𝐒𝐢𝐦𝐩𝐥𝐞 𝐑𝐚𝐧𝐝𝐨𝐦 𝐒𝐚𝐦𝐩𝐥𝐢𝐧𝐠 𝐨𝐫 𝐬𝐚𝐦𝐩𝐥𝐞():-

☑️ In Simple random sampling, we pick records randomly and every records has an equal chance to get picked.

🔵 Syntax:- sample(withReplacement, fraction, seed=None)

☑️ Arguments:-

===========

🔵 𝐟𝐫𝐚𝐜𝐭𝐢𝐨𝐧:-

==========

👉It takes values in a 𝐫𝐚𝐧𝐠𝐞 𝐨𝐟 [𝟎.𝟎,𝟏.𝟎] and it's 𝐦𝐚𝐧𝐝𝐚𝐭𝐨𝐫𝐲 𝐭𝐨 𝐩𝐫𝐨𝐯𝐢𝐝𝐞.

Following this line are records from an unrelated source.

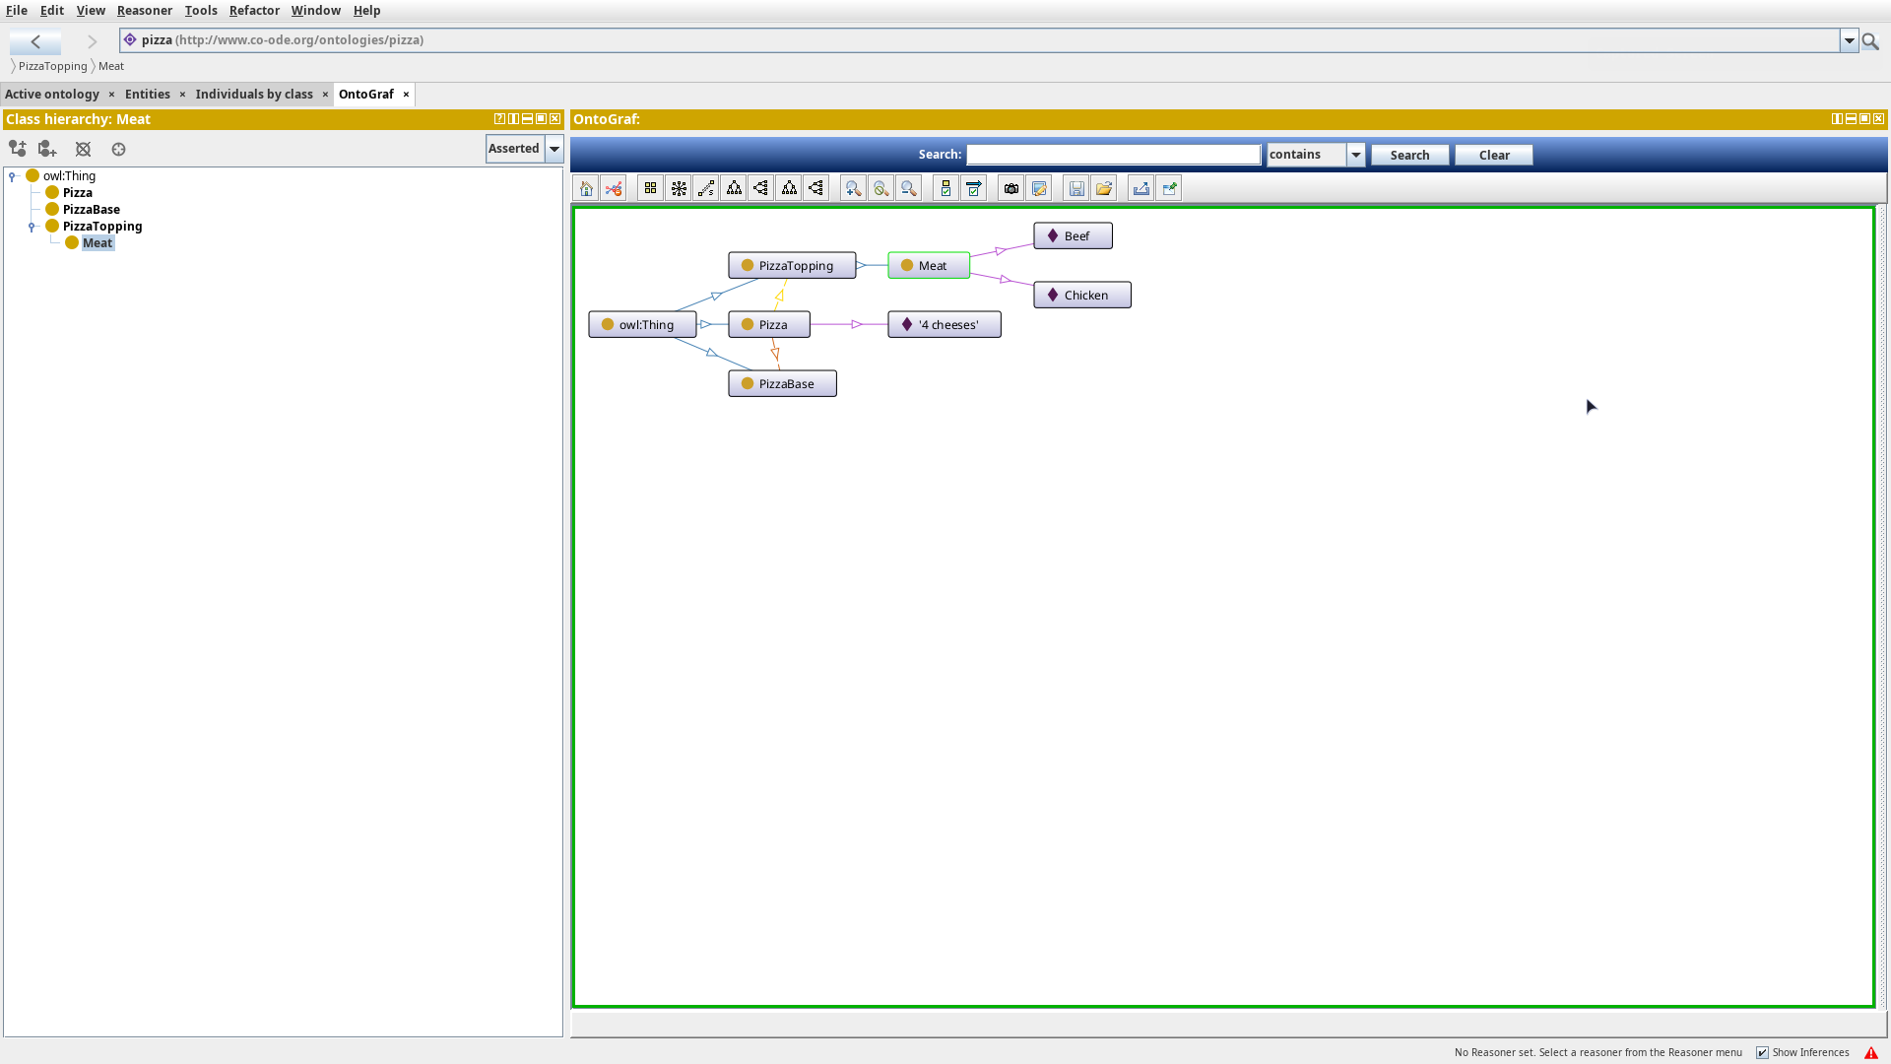
Task: Select PizzaBase in class hierarchy
Action: pos(91,209)
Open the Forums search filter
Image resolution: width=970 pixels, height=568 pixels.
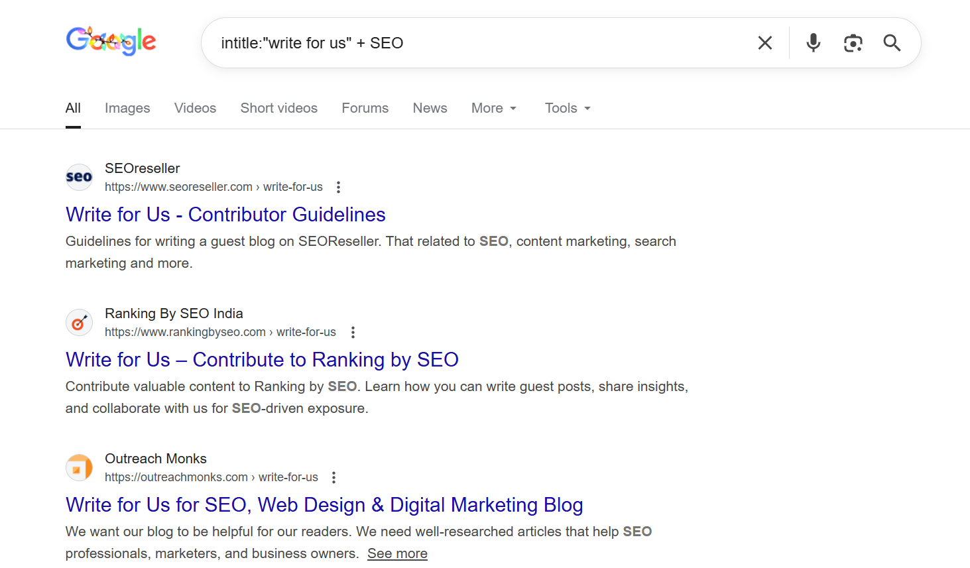coord(365,107)
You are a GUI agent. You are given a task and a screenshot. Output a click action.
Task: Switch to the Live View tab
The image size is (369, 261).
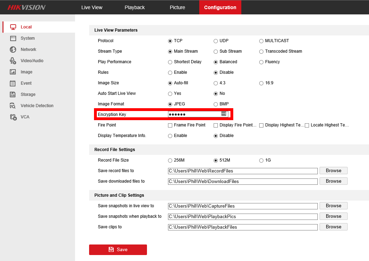[92, 7]
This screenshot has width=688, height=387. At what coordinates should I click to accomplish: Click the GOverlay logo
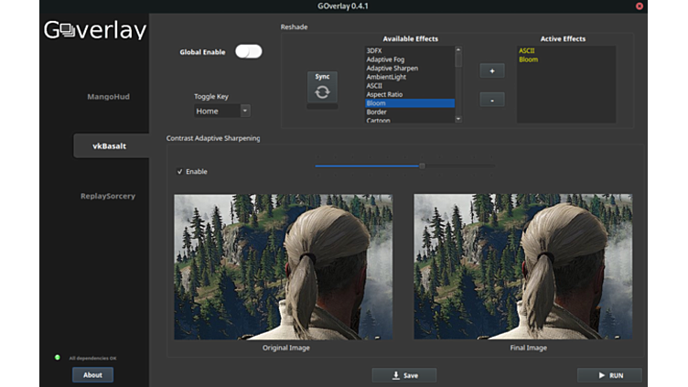tap(95, 30)
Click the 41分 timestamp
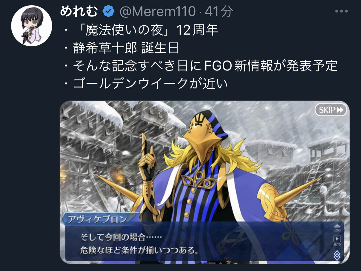The width and height of the screenshot is (361, 271). [x=219, y=11]
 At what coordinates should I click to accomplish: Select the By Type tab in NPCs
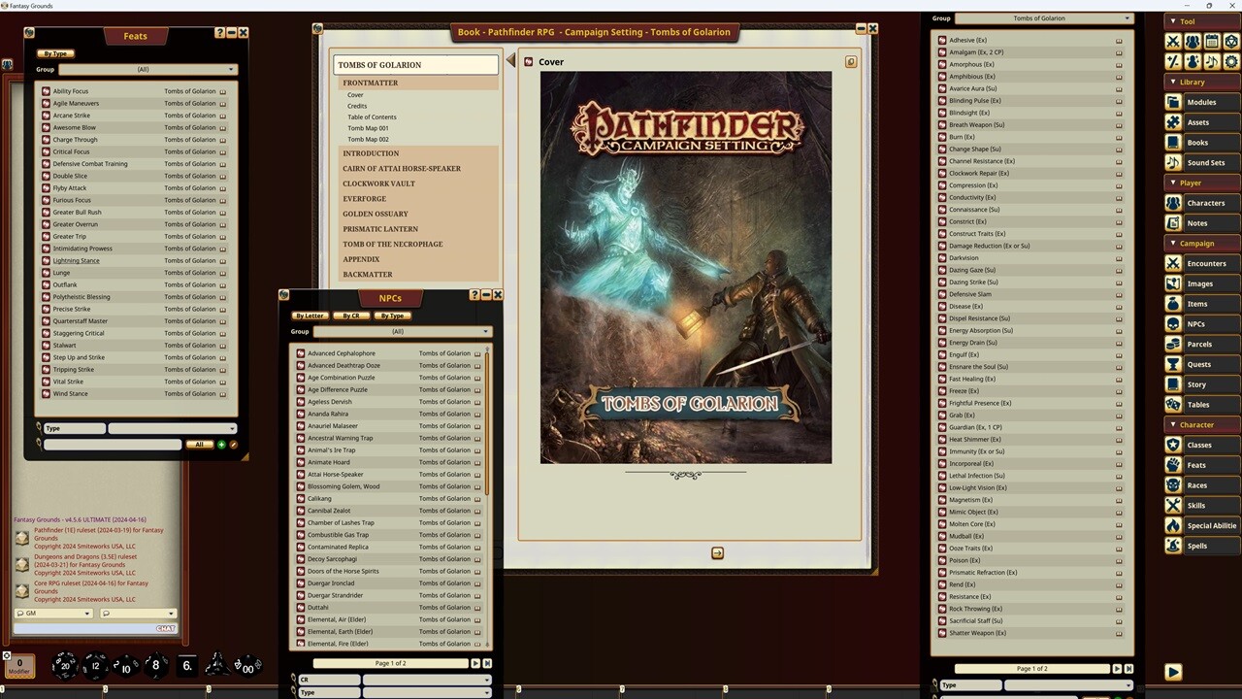[392, 316]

👉It defines fractions of 𝐫𝐞𝐜𝐨𝐫𝐝𝐬 𝐲𝐨𝐮 𝐰𝐚𝐧𝐭 𝐭𝐨 𝐬𝐚𝐦𝐩𝐥𝐞 𝐟𝐫𝐨𝐦 𝐲𝐨𝐮𝐫 𝐝𝐚𝐭𝐚𝐅𝐫𝐚𝐦𝐞.

👉For example, if you define it as 0.2 then it means you want to sample approximately 20% of records from your dataFrame.

👉The sample function doesn’t return the exact fractions of records specified. For example, if you have 100 records in your dataFrame, and you define 0.2 as your fraction, it's doesn't provide a guarantee to give you exact 20 records.

🔵𝐒𝐞𝐞𝐝:-

=========

👉 The sample() provides different sets of records each time.

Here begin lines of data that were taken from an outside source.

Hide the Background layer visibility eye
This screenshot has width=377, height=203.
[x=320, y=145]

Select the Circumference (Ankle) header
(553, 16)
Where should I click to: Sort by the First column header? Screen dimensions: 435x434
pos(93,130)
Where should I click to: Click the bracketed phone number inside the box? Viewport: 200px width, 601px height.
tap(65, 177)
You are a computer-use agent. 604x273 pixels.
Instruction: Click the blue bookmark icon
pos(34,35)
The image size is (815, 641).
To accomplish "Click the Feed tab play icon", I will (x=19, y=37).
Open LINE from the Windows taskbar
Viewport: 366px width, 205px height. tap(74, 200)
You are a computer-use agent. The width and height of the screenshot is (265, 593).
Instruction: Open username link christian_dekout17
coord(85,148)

👉 To generate the same sets of sample records each time you do sampling, you have to define the seed value.

👉 When you defined the 𝐬𝐞𝐞𝐝 𝐯𝐚𝐥𝐮𝐞 𝐲𝐨𝐮 𝐰𝐢𝐥𝐥 𝐠𝐞𝐭 𝐭𝐡𝐞 𝐬𝐚𝐦𝐞 𝐬𝐞𝐭𝐬 𝐨𝐟 𝐫𝐞𝐜𝐨𝐫𝐝𝐬 𝐞𝐚𝐜𝐡 𝐭𝐢𝐦𝐞 you run the sample function.

🔵 𝐰𝐢𝐭𝐡𝐑𝐞𝐩𝐥𝐚𝐜𝐞𝐦𝐞𝐧𝐭:-

=====================

👉 If you set it to 𝐓𝐫𝐮𝐞, 𝐲𝐨𝐮 𝐰𝐢𝐥𝐥 𝐠𝐞𝐭 𝐫𝐞𝐩𝐞𝐚𝐭𝐞𝐝 𝐨𝐫 𝐝𝐮𝐩𝐥𝐢𝐜𝐚𝐭𝐞 𝐫𝐞𝐜𝐨𝐫𝐝𝐬 𝐢𝐧 𝐲𝐨𝐮𝐫 𝐬𝐚𝐦𝐩𝐥𝐞 𝐝𝐚𝐭𝐚 along with other records.

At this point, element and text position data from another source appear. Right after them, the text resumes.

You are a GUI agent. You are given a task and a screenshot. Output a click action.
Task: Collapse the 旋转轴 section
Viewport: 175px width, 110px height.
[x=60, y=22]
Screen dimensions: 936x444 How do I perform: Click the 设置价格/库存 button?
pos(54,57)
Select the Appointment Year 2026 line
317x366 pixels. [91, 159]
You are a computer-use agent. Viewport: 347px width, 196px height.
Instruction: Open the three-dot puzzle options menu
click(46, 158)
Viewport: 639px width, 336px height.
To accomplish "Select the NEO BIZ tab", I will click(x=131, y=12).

👉 If 𝐅𝐚𝐥𝐬𝐞 or nothing specifies, and it's also the default value, 𝐲𝐨𝐮 𝐰𝐢𝐥𝐥 𝐠𝐞𝐭 𝐮𝐧𝐢𝐪𝐮𝐞 𝐫𝐞𝐜𝐨𝐫𝐝𝐬 𝐢𝐧 𝐲𝐨𝐮𝐫 𝐬𝐚𝐦𝐩𝐥𝐞 𝐝𝐚𝐭𝐚.

===============================================

Dataset link:- github.com/kishanpython/PySparkNotebooks/bl..

Notebook link:- github.com/kishanpython/PySpark-Notebooks/b..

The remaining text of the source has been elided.